Applications of Industrial and Commercial Humidification
Due to growing public concern over indoor air quality and a heightened awareness of the impact of humidity on industrial and commercial environments, many new projects face the problem of how best to incorporate humidification. Fog humidification in air handling units (AHUs) is one alternative. As air handlers typically have air velocities of less than 750 ft/min (usually around 500 ft/min), the most common position for fog nozzle manifolds is inside the AHU itself. Occasionally, however, alternatives to a standard AHU installation must be resorted to. The simplest of these variations concerns not having enough space between the heating and cooling coil. However, nozzles can still be installed in tight spaces of less than three feet, sometimes requiring extra layers of mist elimination media at the droplet filter. Although this arrangement does increase water consumption, it provides a cost-efficient alternative to other, more energy-intensive forms of humidification.
In one Nova Scotia office building, for example, the existing electric steam industrial humidifier lacked the power to humidify the three-story building. Unfortunately, retrofitting the air handler with fog humidification also proved problematic as space was severely limited. Even with the air filters moved back 9 inches to provide the maximum available space within the air handler, the nozzles were still too close to the air filters. In this case, extra nozzles are required as more water will be eliminated at the droplet filter.

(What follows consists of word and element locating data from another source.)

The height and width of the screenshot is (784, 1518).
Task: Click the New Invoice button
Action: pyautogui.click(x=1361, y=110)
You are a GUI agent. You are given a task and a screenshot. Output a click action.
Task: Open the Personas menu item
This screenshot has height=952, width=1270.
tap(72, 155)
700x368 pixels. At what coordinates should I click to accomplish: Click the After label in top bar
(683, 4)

If space is seriously restricted and the air handler cannot be extended by adding an extra section, another option is to place the fog manifolds in the ducting. As air speeds within the ducts are normally between 1000 and 1500 ft/min, though, it is necessary to increase the cross-sectional area of the duct to reduce airspeeds to below 750 ft/min (air velocities in excess of 750 ft/min can strip water off the back of the fog droplet filter and propel it into the ducting). This was the case at one New York newspaper where the existing AHU was too small for the addition of fog nozzle manifolds and not easily modified. The solution was to enlarge a section of ducting to create a 500 ft/min air velocity area in which to set up the humidification hardware.

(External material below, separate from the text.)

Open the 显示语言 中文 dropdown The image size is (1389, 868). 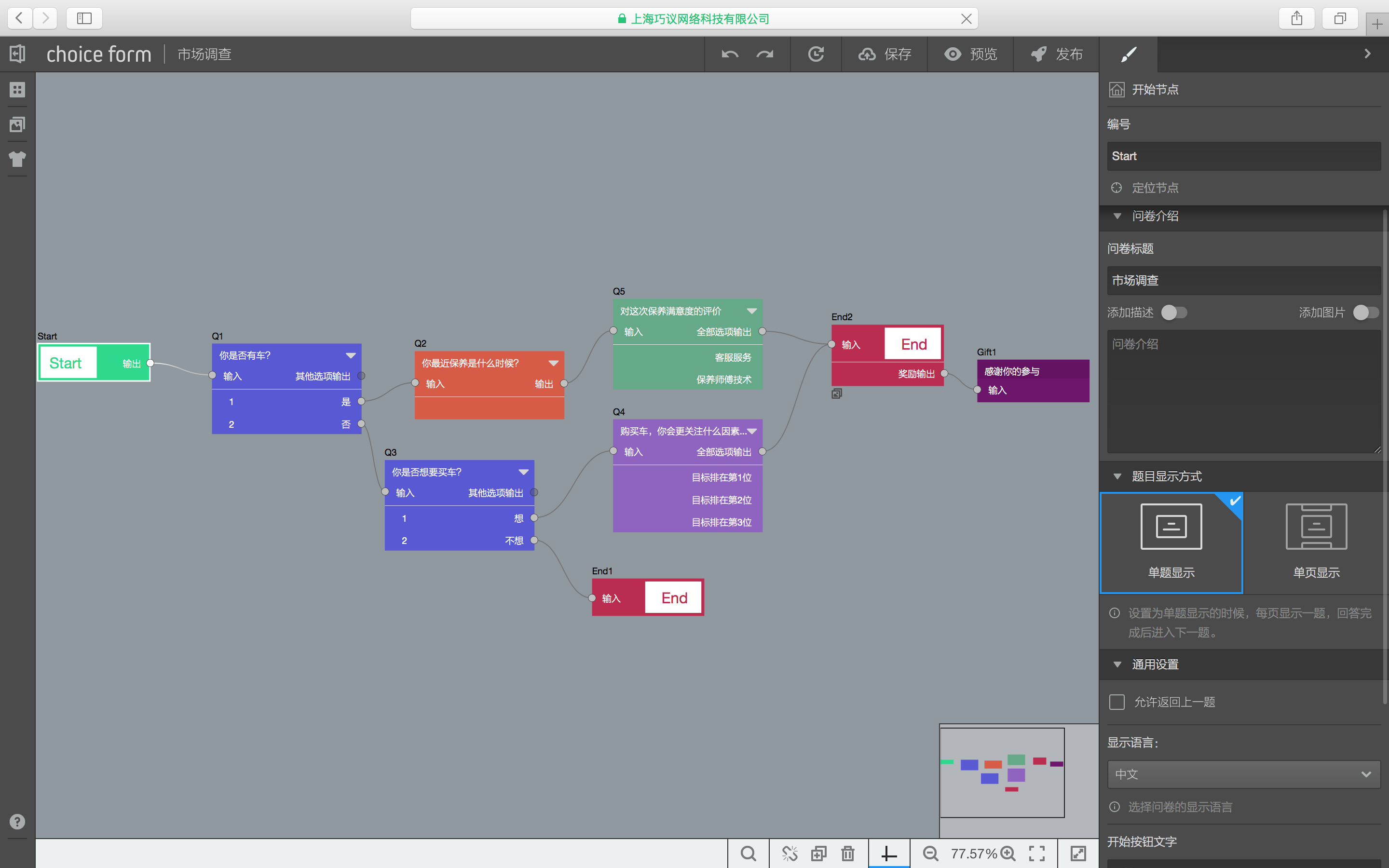tap(1243, 774)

Buyers Guide To Industrial Humidifiers
Fog systems are more efficient than a steam industrial humidifier in part because they use excess heat in the return air to provide the energy needed to vaporize the water. A steam industrial humidifier has to supply all the energy required to vaporize the water. Another reason that fog systems are also more efficient is that they bring in less outside air when it is dry outside, so they save the water and energy required to humidify and heat the excess air. Halifax Developments Ltd., for instance, owns a 1.3 million square foot commercial and retail facility in Halifax, Nova Scotia, where winter temperatures range from 10 to 30 degrees C. Due to increasing numbers of tenant complaints, the company decided to add a modern humidification system. Energy costs for an electric canister steam system were calculated at $48,000 per year, compared to $700 per year for fog. According to the company’s Chief Engineer, “Each of our seven fog units has paid for itself in eight to twenty-four months through reduced energy costs.”

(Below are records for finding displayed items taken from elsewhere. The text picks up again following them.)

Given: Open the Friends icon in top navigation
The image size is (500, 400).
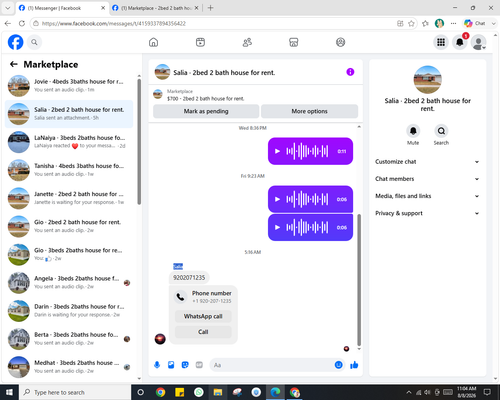Looking at the screenshot, I should 247,42.
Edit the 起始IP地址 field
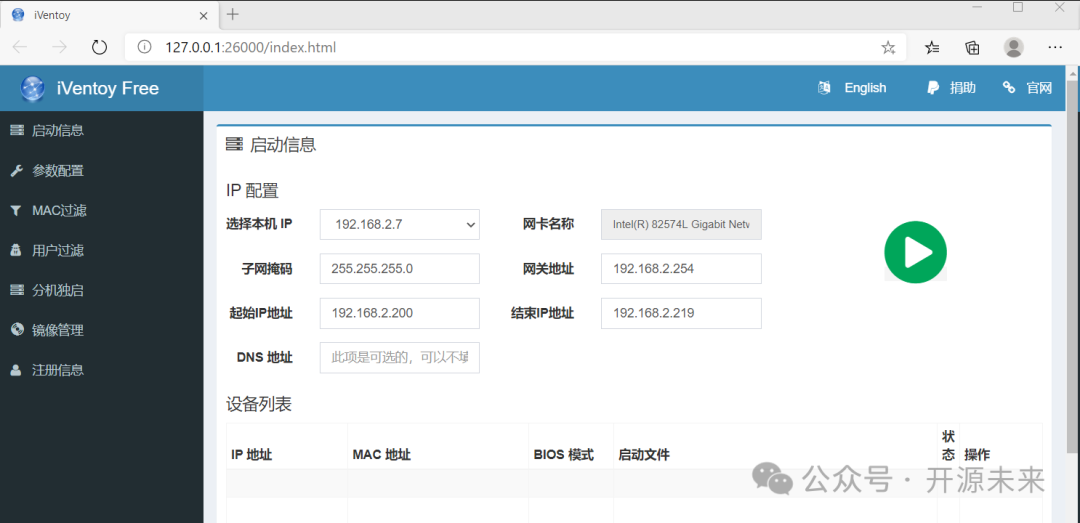The image size is (1080, 523). 399,313
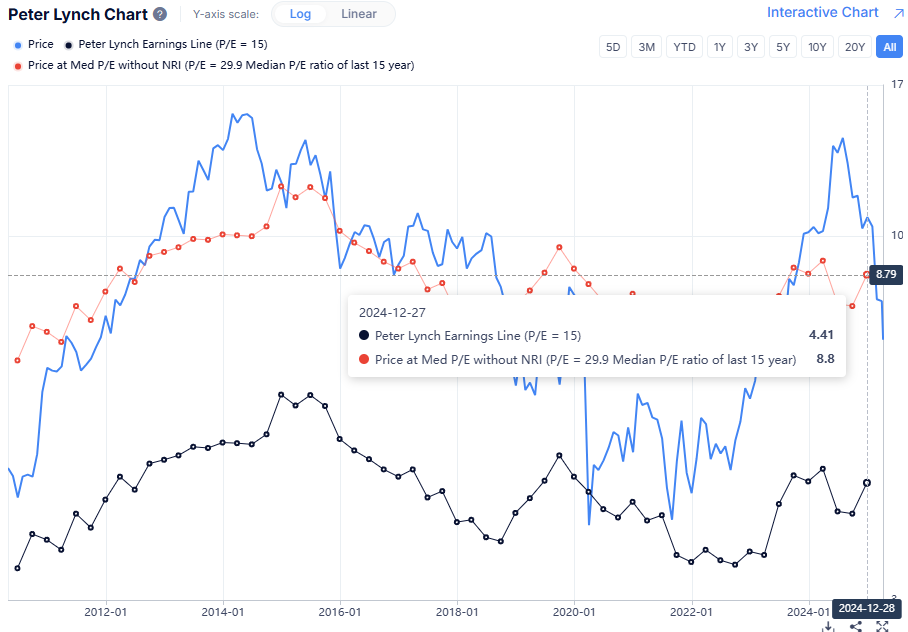Image resolution: width=908 pixels, height=632 pixels.
Task: Select the 10Y time range
Action: [x=817, y=47]
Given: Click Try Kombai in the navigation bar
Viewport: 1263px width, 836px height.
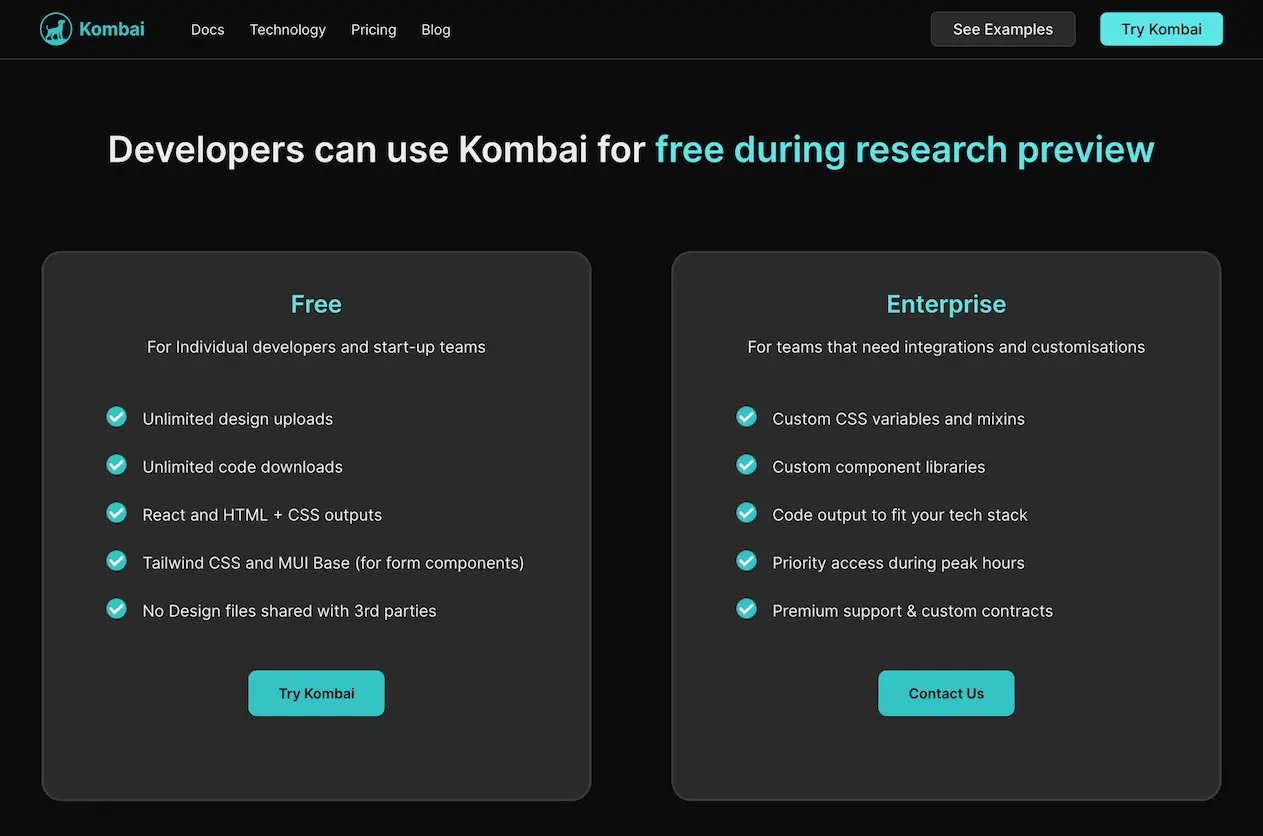Looking at the screenshot, I should [1161, 29].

Fog systems also provide evaporative-free cooling, so less chilling is required as compared to steam commercial humidifiers. This is particularly true in areas with hot, dry climates. Fog humidification is not a complex technology when it involves an experienced fogging vendor. First-time users may require a factory start-up, where the fogging vendor comes in to ensure the installation is correctly performed, checks all the components, and conducts any final adjustments.